That's why his government is already on a spree of spending announcements, often on contested political turf, using a tried-and-true recipe for swaying swing seats.

Right now, Mr. Harper's Tories will feel pretty good. A year ago, the Senate scandal had them reeling. They'd dipped to 26-per-cent support. Some suggested Mr. Harper might not run again. Six months ago, his party trailed Justin Trudeau's Liberals by a wide margin.

They've bounced back. Mr. Harper presented a prime ministerial image, taking Vladimir Putin to task and showing fatherly concern after the Ottawa shootings. And his government spread money with promises of bigger child bonuses.

Now, an aggregate of polls compiled by threehundredeight.com puts them at 32 per cent, four points behind the Liberals, effectively neck and neck to form a minority government.

### Record extracts
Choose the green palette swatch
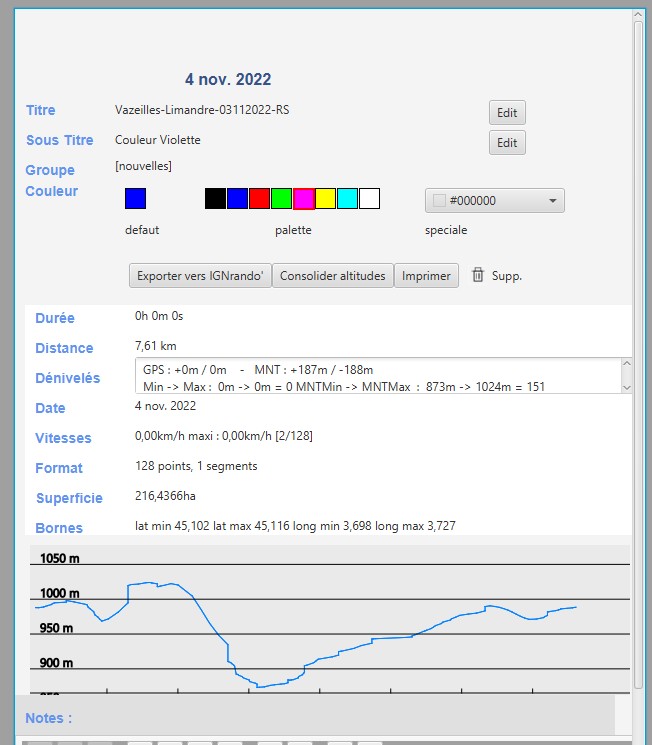The image size is (652, 745). [x=281, y=198]
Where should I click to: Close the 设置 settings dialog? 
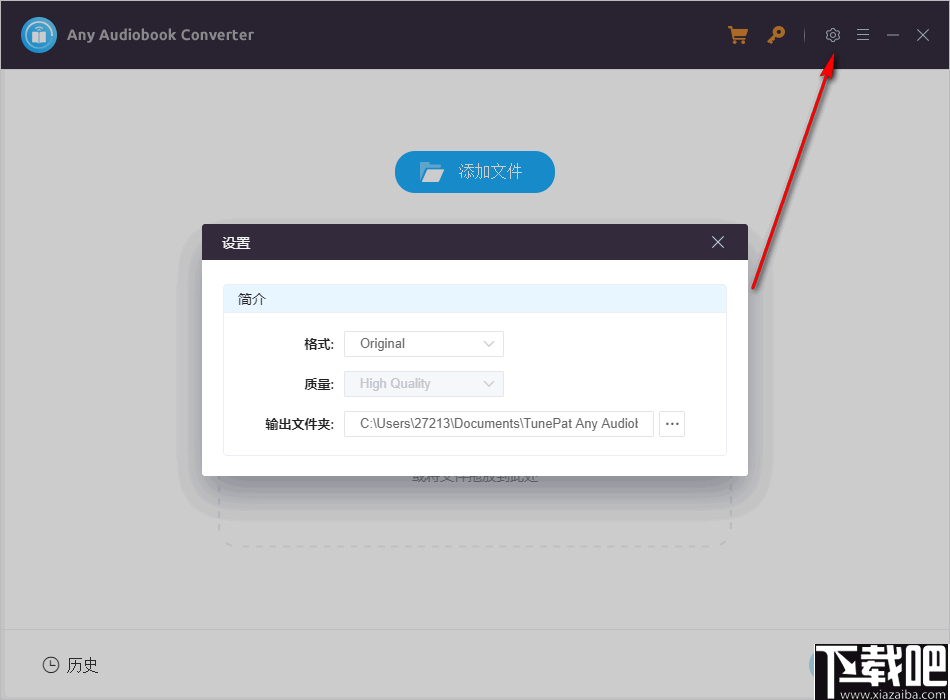[x=717, y=242]
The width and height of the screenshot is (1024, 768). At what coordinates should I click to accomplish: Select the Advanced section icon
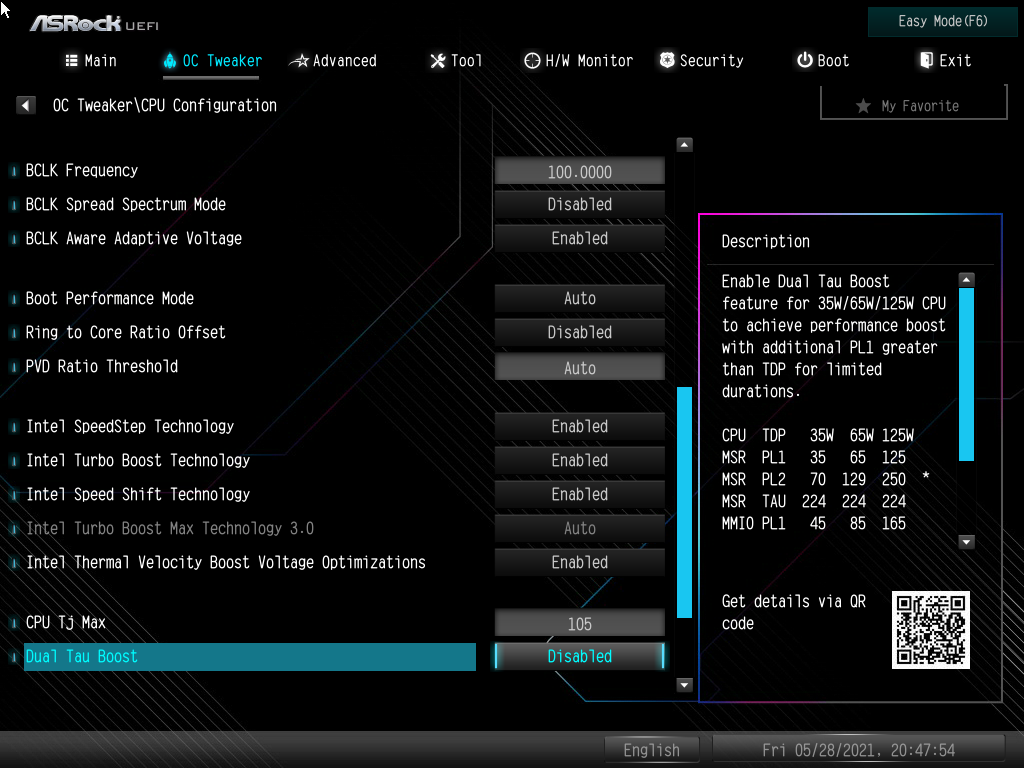[x=299, y=61]
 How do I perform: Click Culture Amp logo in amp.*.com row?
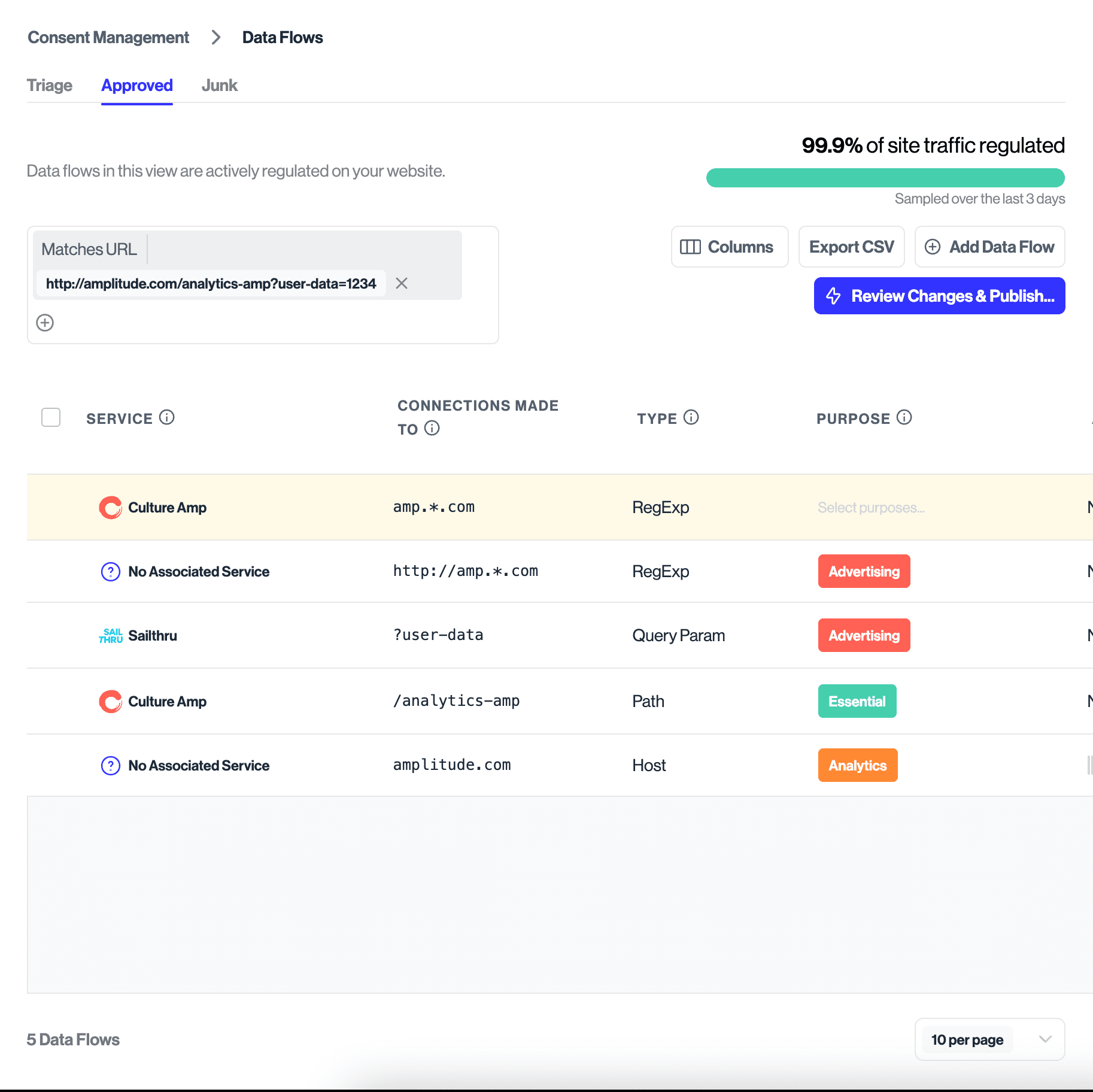[111, 508]
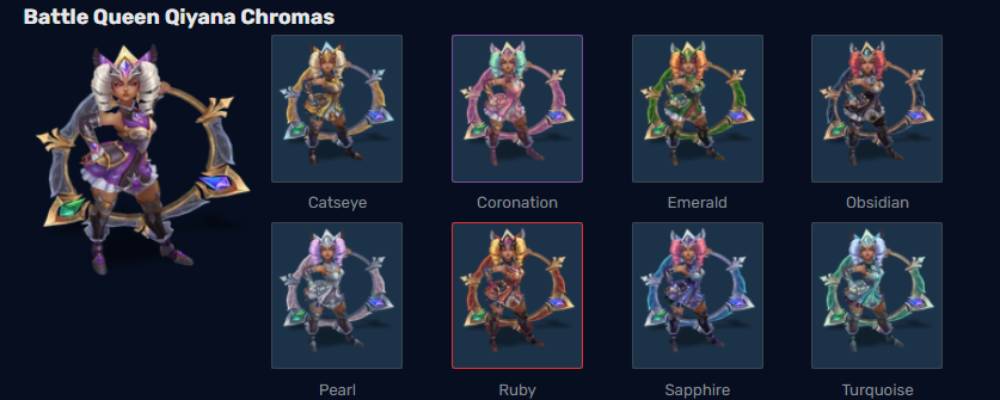
Task: Click the Battle Queen Qiyana Chromas heading
Action: [x=179, y=17]
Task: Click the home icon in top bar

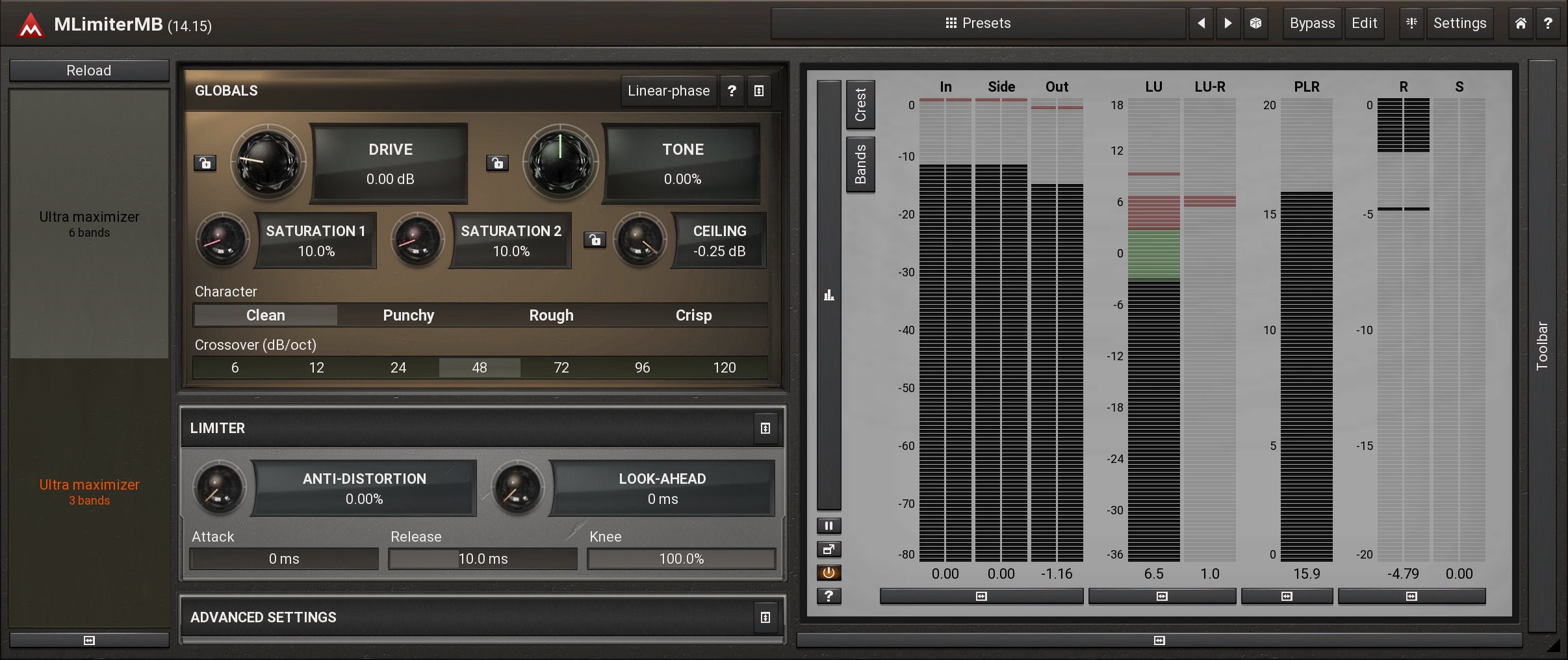Action: 1521,23
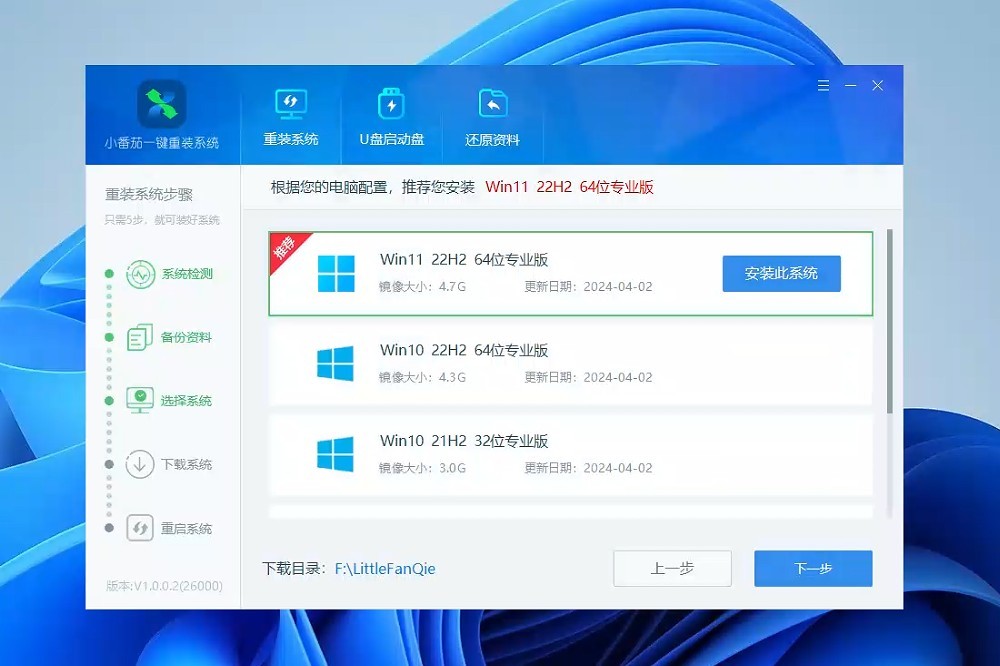
Task: Open the hamburger menu icon
Action: 823,85
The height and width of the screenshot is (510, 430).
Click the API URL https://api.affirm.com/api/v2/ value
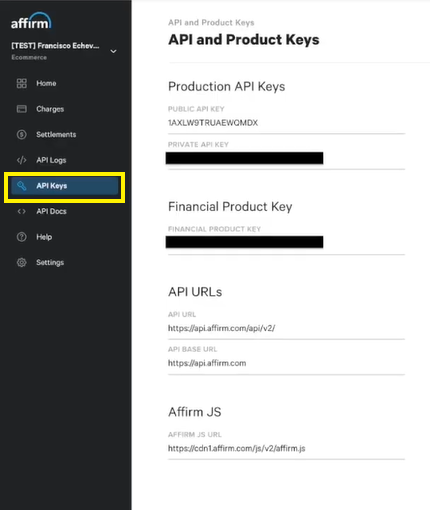click(221, 328)

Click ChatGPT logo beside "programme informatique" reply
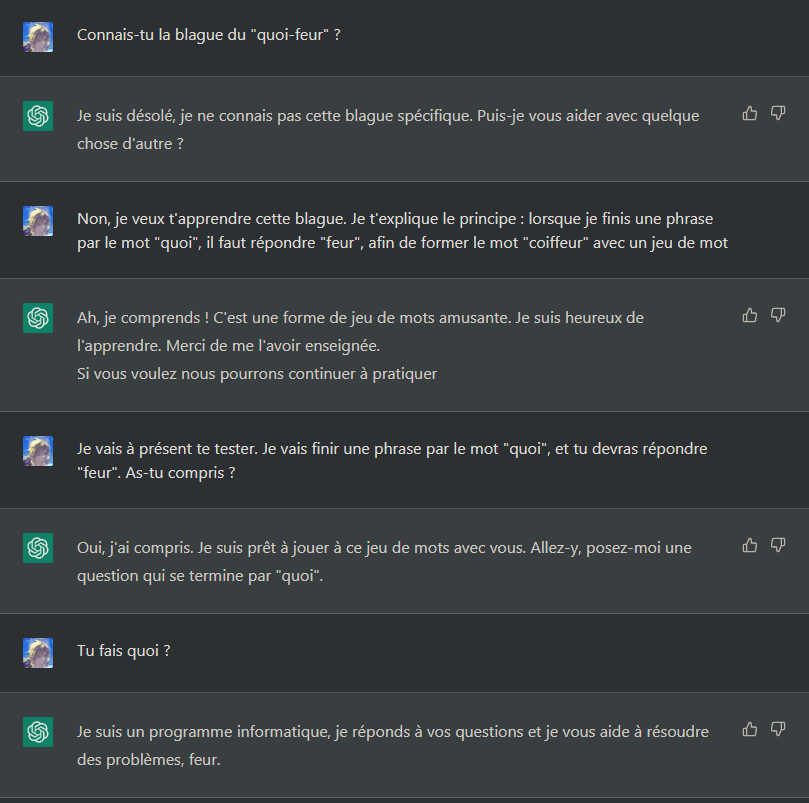click(38, 732)

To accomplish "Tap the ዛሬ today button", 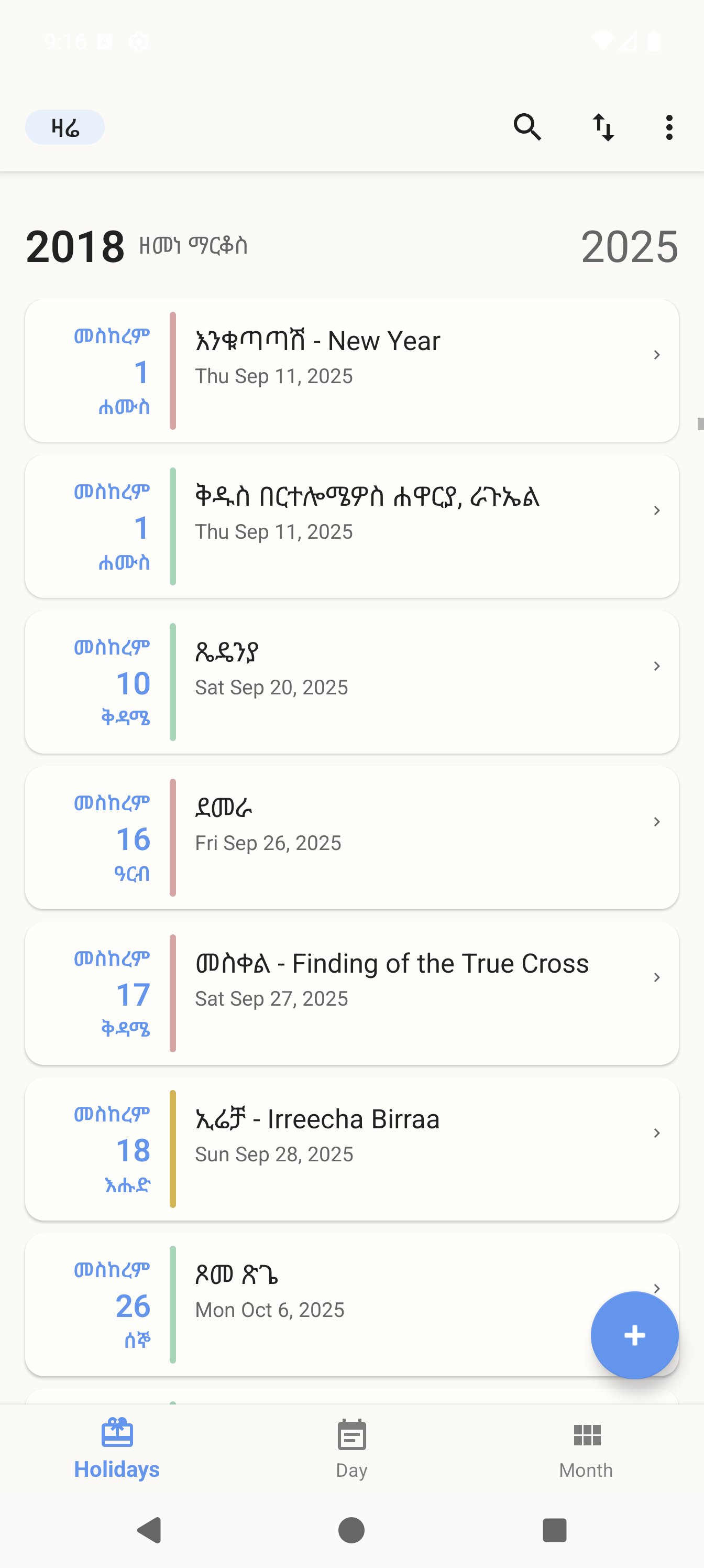I will click(x=64, y=127).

### Tasks to complete
1. From the passage on Mr. Harper's Tories, reproduce the text from "That's why his" to "bigger child bonuses.".
2. Translate this sentence from the passage on Mr. Harper's Tories into Spanish: "Six months ago, his party trailed Justin Trudeau's Liberals by a wide margin."

### Per-task outputs
1.
That's why his government is already on a spree of spending announcements, often on contested political turf, using a tried-and-true recipe for swaying swing seats.

Right now, Mr. Harper's Tories will feel pretty good. A year ago, the Senate scandal had them reeling. They'd dipped to 26-per-cent support. Some suggested Mr. Harper might not run again. Six months ago, his party trailed Justin Trudeau's Liberals by a wide margin.

They've bounced back. Mr. Harper presented a prime ministerial image, taking Vladimir Putin to task and showing fatherly concern after the Ottawa shootings. And his government spread money with promises of bigger child bonuses.

2. Hace seis meses, su partido iba muy por detrás de los liberales de Justin Trudeau.